Increased oxidative stress precedes activation of the seizure-exacerbating glial immune response in prickle mutants
Authors: Krishna Madhav Nukala 1; Anthony Lilienthal 1; Shu Hui Lye 2; Alexander Bassuk 3; Stanislava Chtarbanova 2; J. Robert Manak 1,3
Affiliations: 1) Department of Biology, University of Iowa, Iowa City, IA; 2) Department of Biological Sciences, University of Alabama, Tuscaloosa, AL; 3) Department of Pediatrics, University of Iowa Carver College of Medicine, Iowa City, IA
Keywords: e. epilepsy; g. oxidative damage
Epilepsy is a neurological disorder characterized by seizures and affects ~1% of the U.S. population. We have previously shown that mutations in prickle (pk) cause spontaneous myoclonic-like seizures and ataxia in Drosophila, similar to what is observed in humans carrying PRICKLE mutations. Moreover, a transcriptome analysis of pk mutant brains revealed a robust increase in glial-mediated innate innate immune response (GIIR), suggesting that the immune response might be connnected to seizure progression. Using genetic, behavioral and immunohistochemical methods, we also showed that inhibiting the GIIR leads to a reduction of neurodegeneration which in turn suppresses the age-related exacerbation of seizures in pk mutants.

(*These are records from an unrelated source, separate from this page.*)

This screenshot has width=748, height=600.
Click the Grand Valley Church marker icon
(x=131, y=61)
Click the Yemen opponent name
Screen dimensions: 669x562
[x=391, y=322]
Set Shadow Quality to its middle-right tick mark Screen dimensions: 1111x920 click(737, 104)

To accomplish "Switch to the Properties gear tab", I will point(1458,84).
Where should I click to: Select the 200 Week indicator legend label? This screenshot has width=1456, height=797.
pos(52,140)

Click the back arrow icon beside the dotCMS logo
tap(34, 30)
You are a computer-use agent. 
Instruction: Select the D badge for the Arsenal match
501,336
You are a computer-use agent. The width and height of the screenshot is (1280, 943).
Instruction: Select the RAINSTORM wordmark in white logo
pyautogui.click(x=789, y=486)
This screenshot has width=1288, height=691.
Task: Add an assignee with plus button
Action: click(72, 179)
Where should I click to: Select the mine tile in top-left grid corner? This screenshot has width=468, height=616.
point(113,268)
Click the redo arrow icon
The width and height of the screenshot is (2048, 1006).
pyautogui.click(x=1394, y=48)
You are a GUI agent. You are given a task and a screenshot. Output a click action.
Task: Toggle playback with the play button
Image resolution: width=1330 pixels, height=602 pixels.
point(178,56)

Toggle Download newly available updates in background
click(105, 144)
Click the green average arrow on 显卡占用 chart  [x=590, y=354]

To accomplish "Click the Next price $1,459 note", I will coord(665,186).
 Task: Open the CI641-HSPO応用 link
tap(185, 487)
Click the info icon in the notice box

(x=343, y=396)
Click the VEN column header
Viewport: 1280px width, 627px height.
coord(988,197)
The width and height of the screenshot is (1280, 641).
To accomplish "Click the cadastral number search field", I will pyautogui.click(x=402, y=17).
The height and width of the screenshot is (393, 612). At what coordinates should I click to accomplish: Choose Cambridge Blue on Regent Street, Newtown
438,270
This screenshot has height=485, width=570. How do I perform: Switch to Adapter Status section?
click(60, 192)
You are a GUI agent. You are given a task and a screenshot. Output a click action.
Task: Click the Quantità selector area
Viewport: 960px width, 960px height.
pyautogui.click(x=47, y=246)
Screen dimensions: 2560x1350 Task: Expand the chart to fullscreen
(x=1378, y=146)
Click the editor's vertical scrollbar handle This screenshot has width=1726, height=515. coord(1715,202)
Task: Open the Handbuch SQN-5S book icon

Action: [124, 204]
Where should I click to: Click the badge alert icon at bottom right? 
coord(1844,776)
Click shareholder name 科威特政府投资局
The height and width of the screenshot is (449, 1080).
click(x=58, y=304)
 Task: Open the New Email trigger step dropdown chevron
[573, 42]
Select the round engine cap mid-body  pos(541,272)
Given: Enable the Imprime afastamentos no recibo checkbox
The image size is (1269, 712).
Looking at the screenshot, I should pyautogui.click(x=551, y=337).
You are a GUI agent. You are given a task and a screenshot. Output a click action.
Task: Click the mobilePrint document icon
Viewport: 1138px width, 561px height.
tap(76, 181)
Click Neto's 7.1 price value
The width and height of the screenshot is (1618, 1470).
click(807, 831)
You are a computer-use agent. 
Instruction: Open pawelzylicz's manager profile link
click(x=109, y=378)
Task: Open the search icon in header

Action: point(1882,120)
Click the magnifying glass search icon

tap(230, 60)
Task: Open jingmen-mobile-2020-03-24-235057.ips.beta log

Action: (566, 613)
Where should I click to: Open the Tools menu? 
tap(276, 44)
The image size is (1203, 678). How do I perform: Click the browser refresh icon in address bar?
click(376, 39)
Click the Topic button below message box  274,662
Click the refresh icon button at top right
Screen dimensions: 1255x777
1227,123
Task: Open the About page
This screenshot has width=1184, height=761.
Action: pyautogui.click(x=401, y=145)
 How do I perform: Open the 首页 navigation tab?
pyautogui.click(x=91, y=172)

However, while these experiments were the first to genetically demonstrate a link between a brain-derived innate immune system activation and epilepsy exacerbation, the link between pk neuronal dysfunction and activation of the GIIR remained unclear. Several studies have linked increased oxidative stress to numerous neurological disease models including epilepsy, and we observe significant upregulation of antioxidant genes in our transcriptome data, suggesting that oxidative stress might be the initiating factor for GIIR and eventual seizure exacerbation. Here, we show that larval, but not adult, pk mutant brains show increased neuronal oxidative stress, while only adult pk mutant brains show a significant increase in antioxidant and innate immune responses. Together, these data show that oxidative stress precedes the activation of GIIR and may be responsible for generating the signal to the glia, thus identifying a potential mechanism for GIIR-associated seizure generation in pk mutants.This work is supported by NIH/NINDS R01NS098590.